Quelle: www.volkskultur.steiermark.at, „Landeschronik der Steiermark“ von Dr. Roswitha Orac-Stipperger
Zirbenland Festtagstracht
Bei der „Zirbenland Festtagstracht“ ist das Leibl aus Wollbrokat in rot, grün, blau, schwarz oder lila, der Kittel aus schwarzem, glattem Wollstoff. Die Schürze wird aus dazupassender Seide im Streifenmuster genäht. Das Leibl hat einen runden Ausschnitt, in der Mitte des Leibls ist ein Latz mit einem Lebensbaum in goldener oder silberner Farbe. Im Lebensbaum ist der für die Gegend übliche Kreuzbund. Die Bluse hat einen runden Ausschnitt, geteilt durch eine Knopflochleiste, die rechts und links mit Smokstickerei verziert ist. Der dreiviertel lange Puffärmel hat an der Armkugel Stehfalten mit Zierfalten und schließt mit Biesen ab. Am Abschluss des Ärmels ist entweder ein Bünderl oder eine Klöppelspitze.
Zirbenland Alltagstracht
Das Leibl der „Zirbenland Alltagstracht“ ist aus einfärbigem Leinen in den Farben grün, lila, blau, rot, dunkelrot oder schwarz. Der Ausschnitt ist herzförmig, der Kreuzbund aus dem Schürzenstoff gearbeitet. Der dazupassende Kittel wird aus harmonisch dazupassendem gemustertem Baumwollstoff gefertigt. Die Schürze im Streif ist blau, lila, grau oder schwarz. Die Bluse hat einen runden Ausschnitt, geteilt durch eine Knopflochleiste, die rechts und links mit Smokstickerei verziert ist. Der Puffärmel hat an der Armkugel Stehfalten mit Zierfalten und schließt mit Biesen ab.
Obdacher Sonntagstracht
Das so genannte „Obdacher Gewand“ ist dem Sonntagsgewand einer Müllerstochter nachempfunden. Es wurde durch Viktor von Geramb wieder belebt. Als Stoff des Leibkittels werden Wollstoff oder Wollbrokat in satten dunklen Farben verwendet. Die Schürze ist schwarz, meist in sich gestreift. Gut erkennbar ist das Dirndl anhand der typischen gezogenen Stellen des Kittels über der Schürze.
Judenburger Bürgerinnentracht
Die „Judenburger Bürgerinnentracht“ ist eine Sonntags- und Festtagstracht, die für das gesamte obere Murgebiet, besonders aber im Umkreis von Judenburg bedeutend ist.
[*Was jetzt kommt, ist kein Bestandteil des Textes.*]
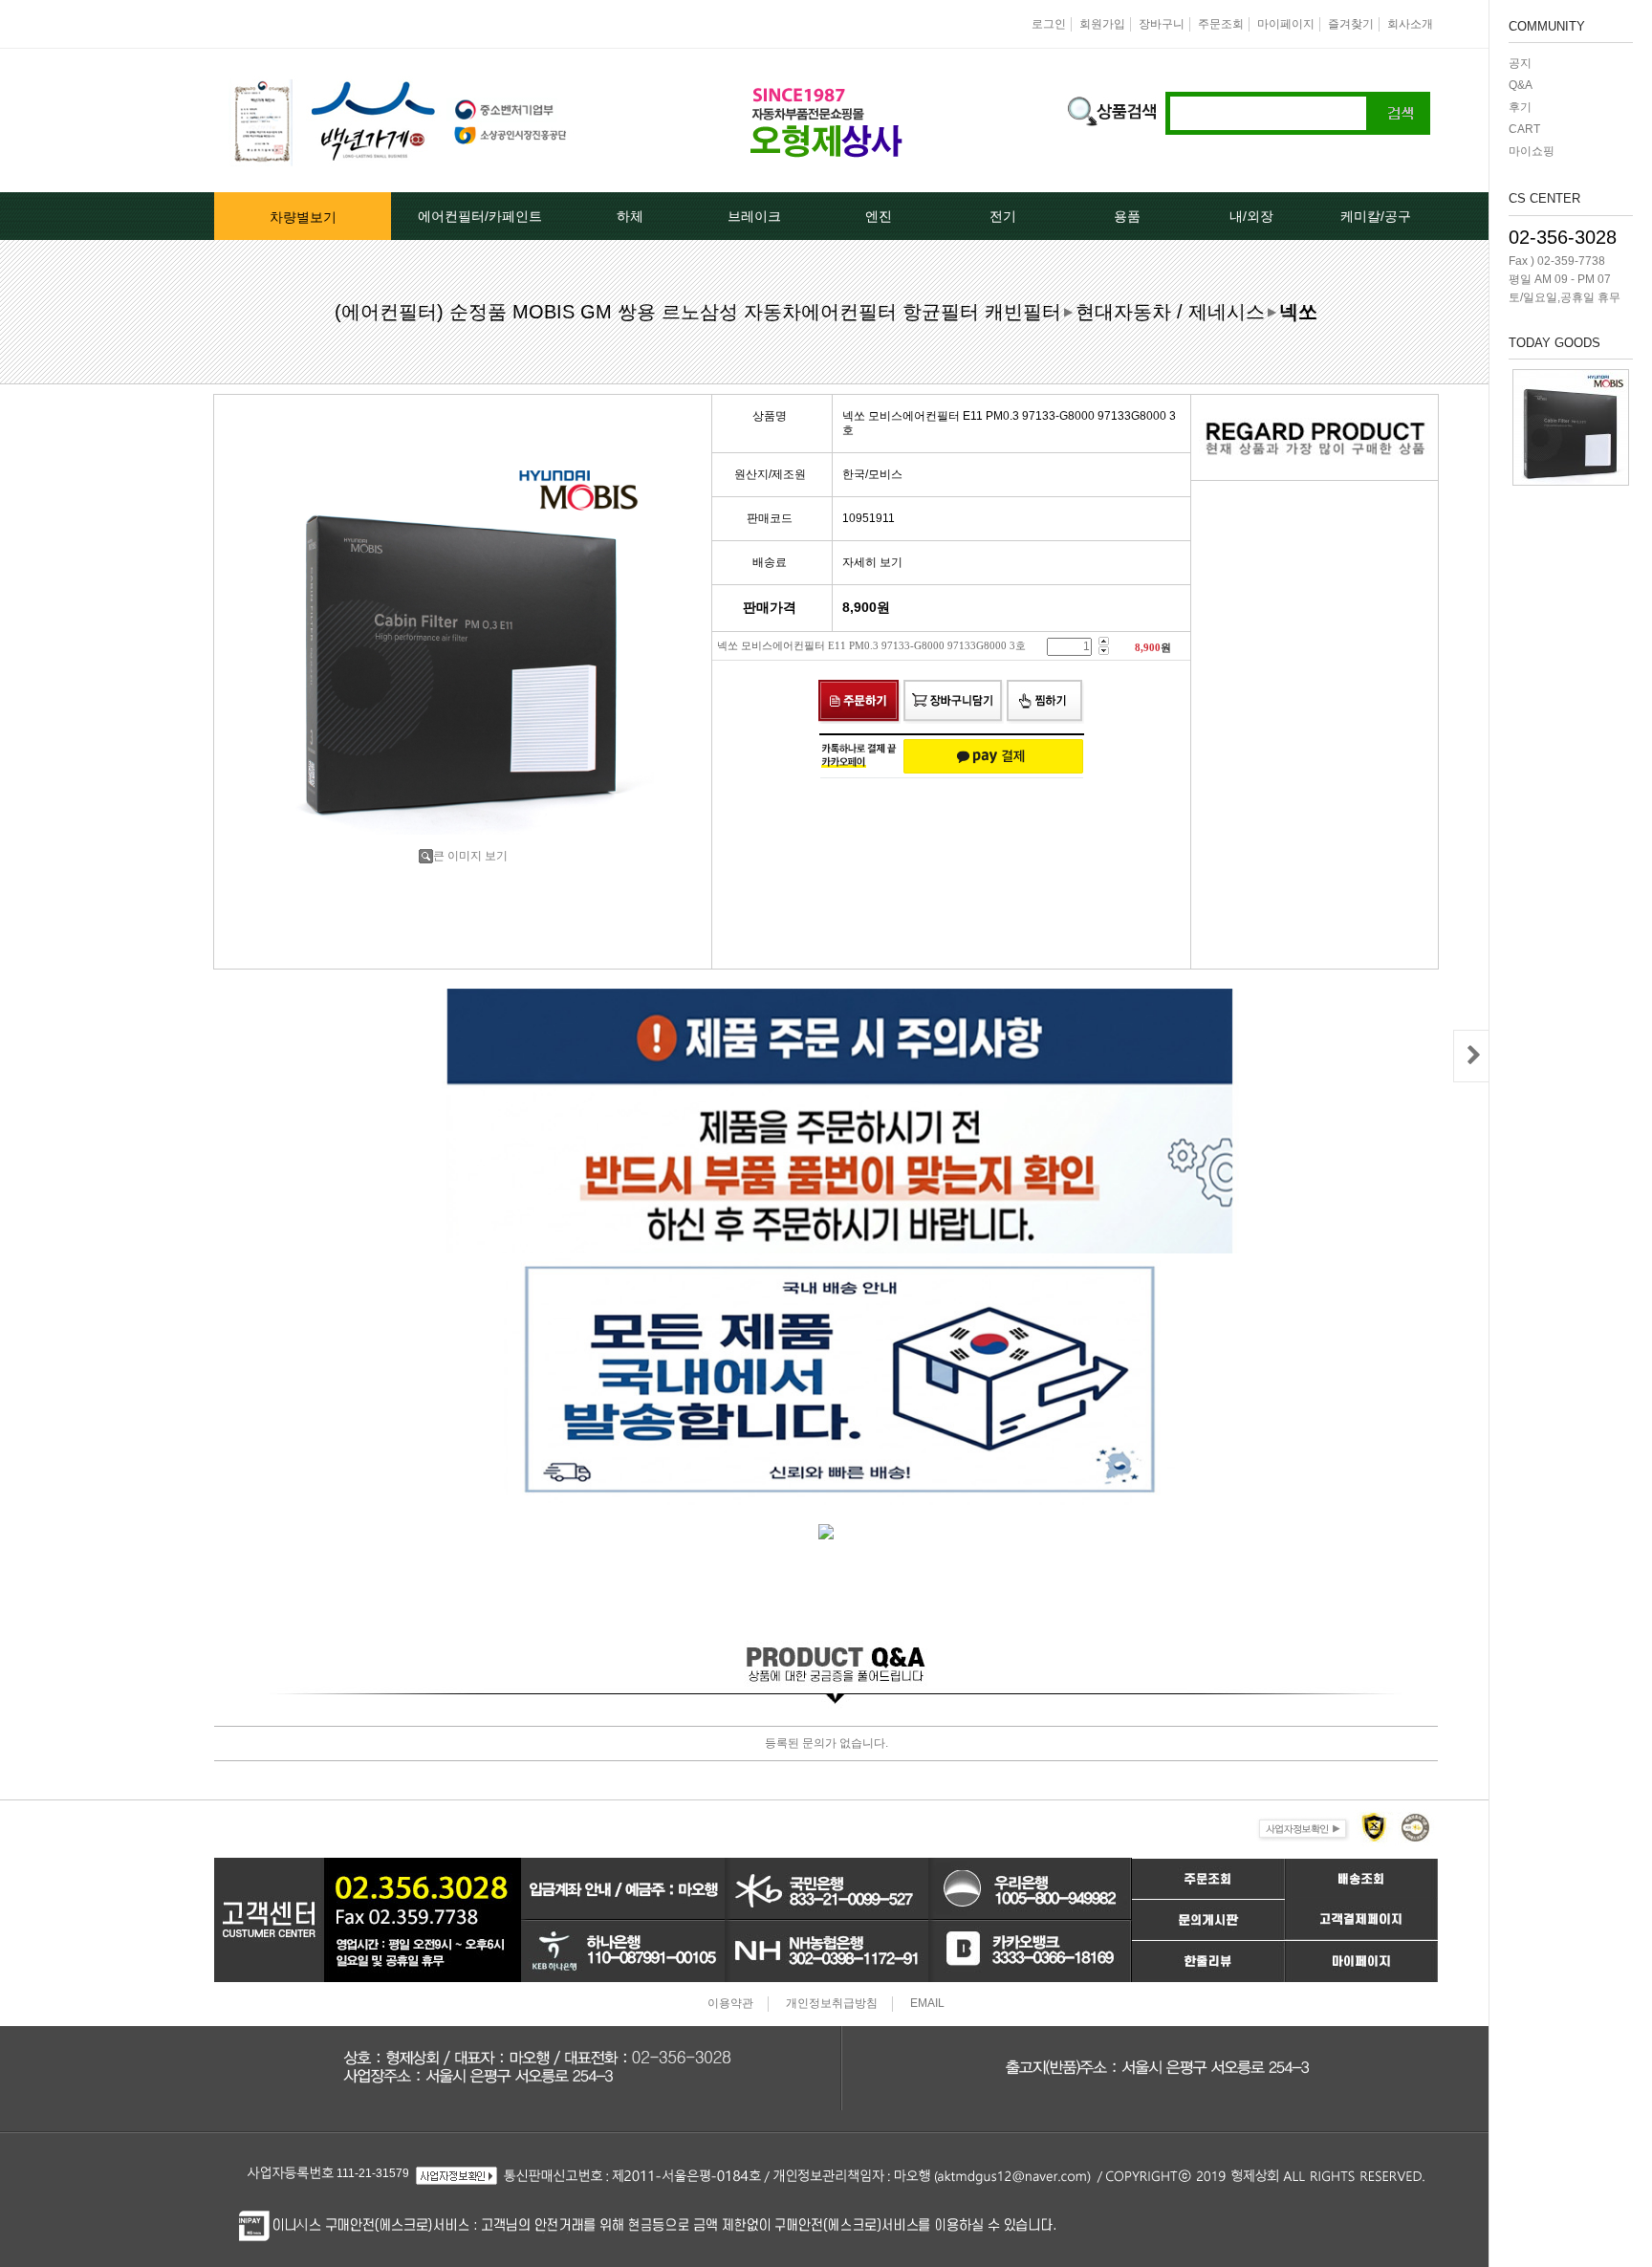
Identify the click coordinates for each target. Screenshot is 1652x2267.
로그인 (1049, 24)
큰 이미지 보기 (470, 855)
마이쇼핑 (1531, 151)
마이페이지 (1286, 24)
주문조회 (1221, 24)
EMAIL (927, 2004)
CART (1524, 129)
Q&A (1520, 85)
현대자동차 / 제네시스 (1170, 311)
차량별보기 (303, 217)
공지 (1520, 63)
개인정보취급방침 (832, 2004)
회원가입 (1102, 24)
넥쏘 (1298, 311)
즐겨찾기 (1351, 24)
Sie wurde anhand von Originalstücken aus den 1830er Jahren sowie durch bildliche Darstellungen erneuert. Aufgrund der überlieferten Goldbortenzier kann man dieses Dirndl als Bürgerinnentracht zuordnen. Verwendet werden reiner Seidenbrokat oder Seidenbrokat mit Wollstoff gemischt in den Farben braun, schwarz dunkelrot oder grün. Die Schürze ist in schwarz, blau, grau, braun, violett oder lila gehalten.
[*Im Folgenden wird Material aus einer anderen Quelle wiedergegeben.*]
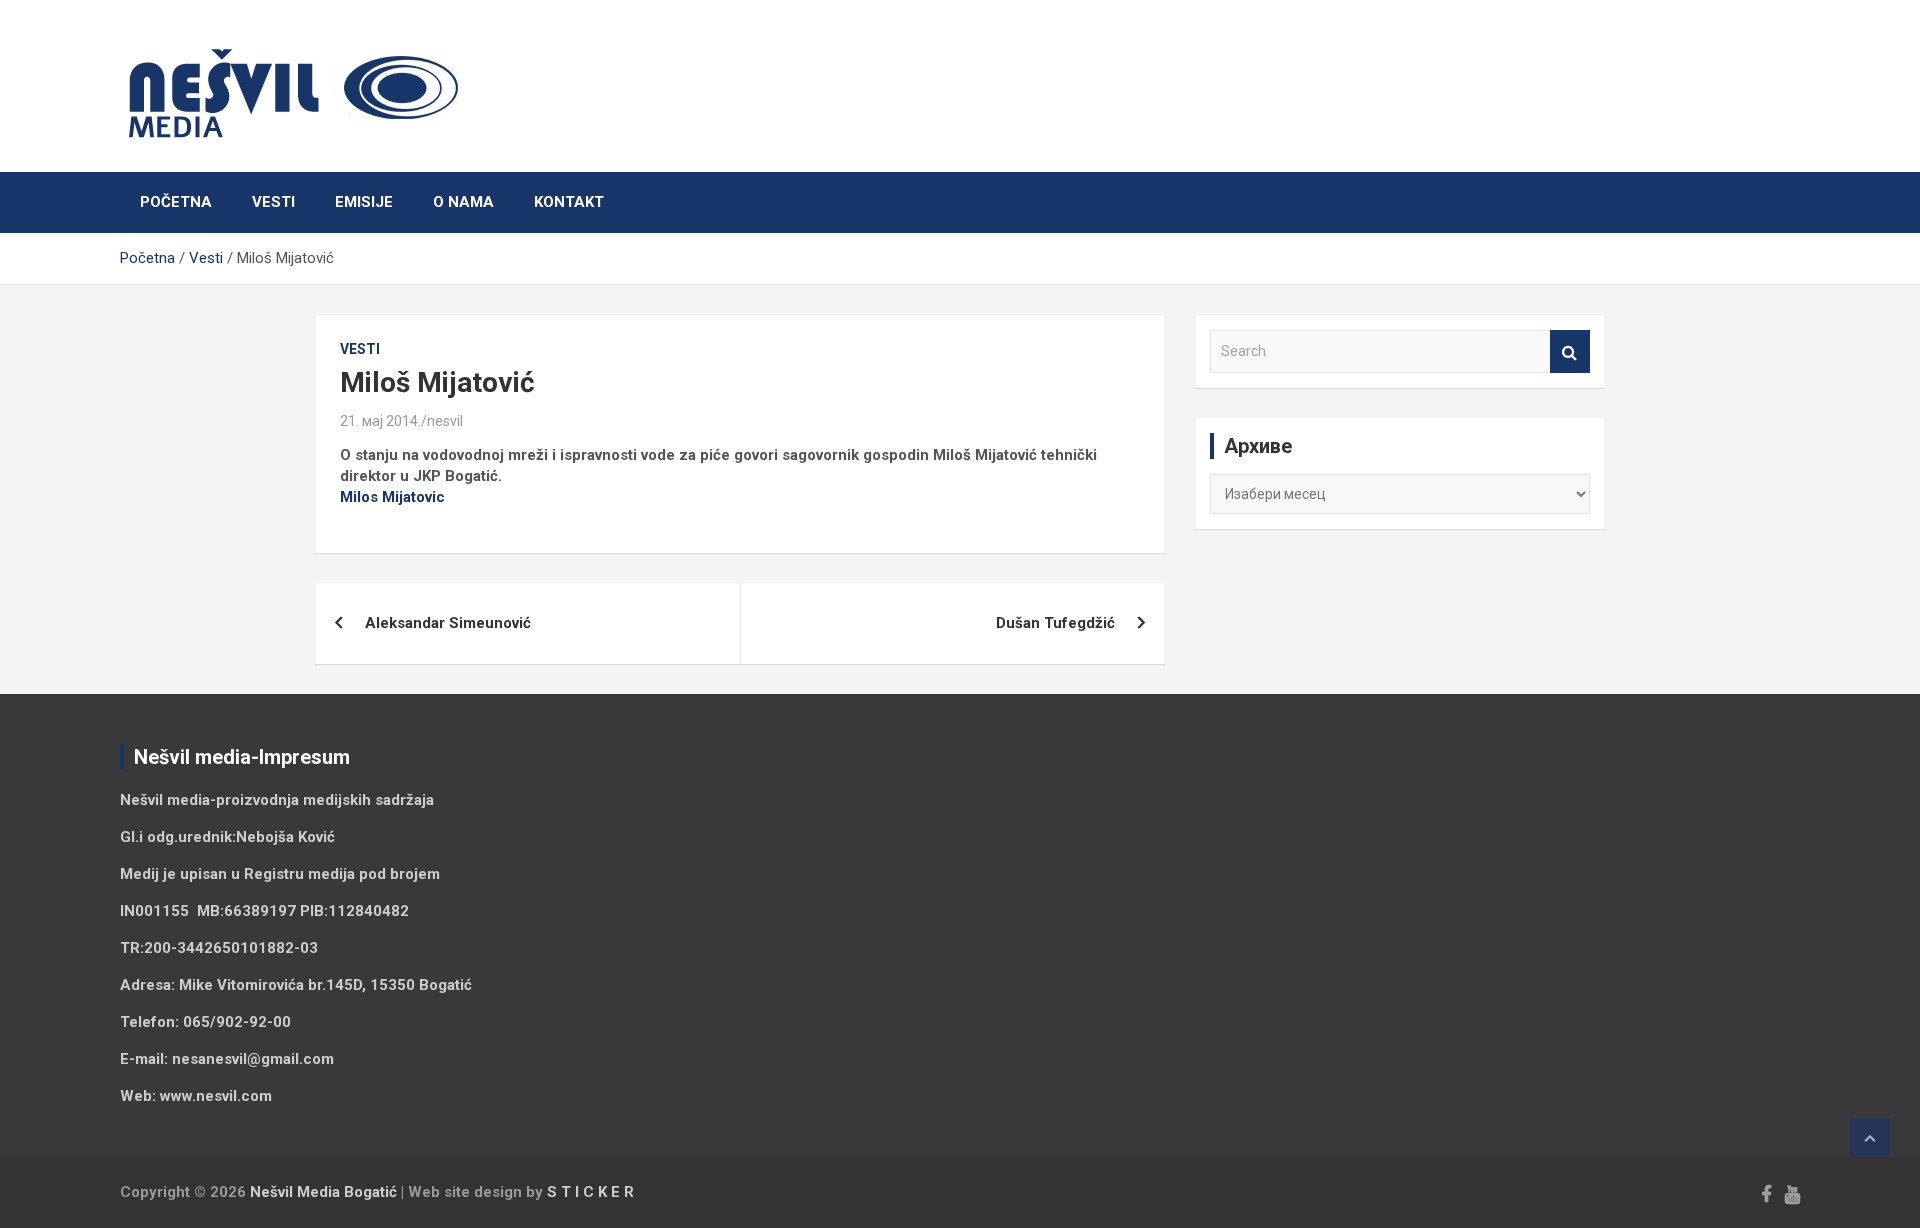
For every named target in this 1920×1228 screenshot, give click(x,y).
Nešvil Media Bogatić (323, 1192)
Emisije (364, 202)
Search (1570, 351)
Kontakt (569, 202)
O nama (463, 202)
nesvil (445, 421)
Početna (176, 202)
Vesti (273, 202)
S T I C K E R (590, 1192)
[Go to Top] (1870, 1138)
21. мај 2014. (380, 421)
St. Anna-Lavantegger Sonntagstracht
Gefertigt wird die wadenlange „Lavantegger Sonntagstracht“ aus Wollbrokat oder Wollstoff, es ist aber auch Seide oder Seidenbrokat möglich. An Farben sind alle Rottöne bis violett außer rosa und alle Grüntöne sowie braun möglich. Der Kittel ist schwarz und glatt, die gestreifte Schürze ist silbergrau oder anthrazitfarben. Die Bluse mit rundem Halsausschnitt ist eine einfache weiße Dirndlbluse mit dreiviertellangen oder langen Ärmeln.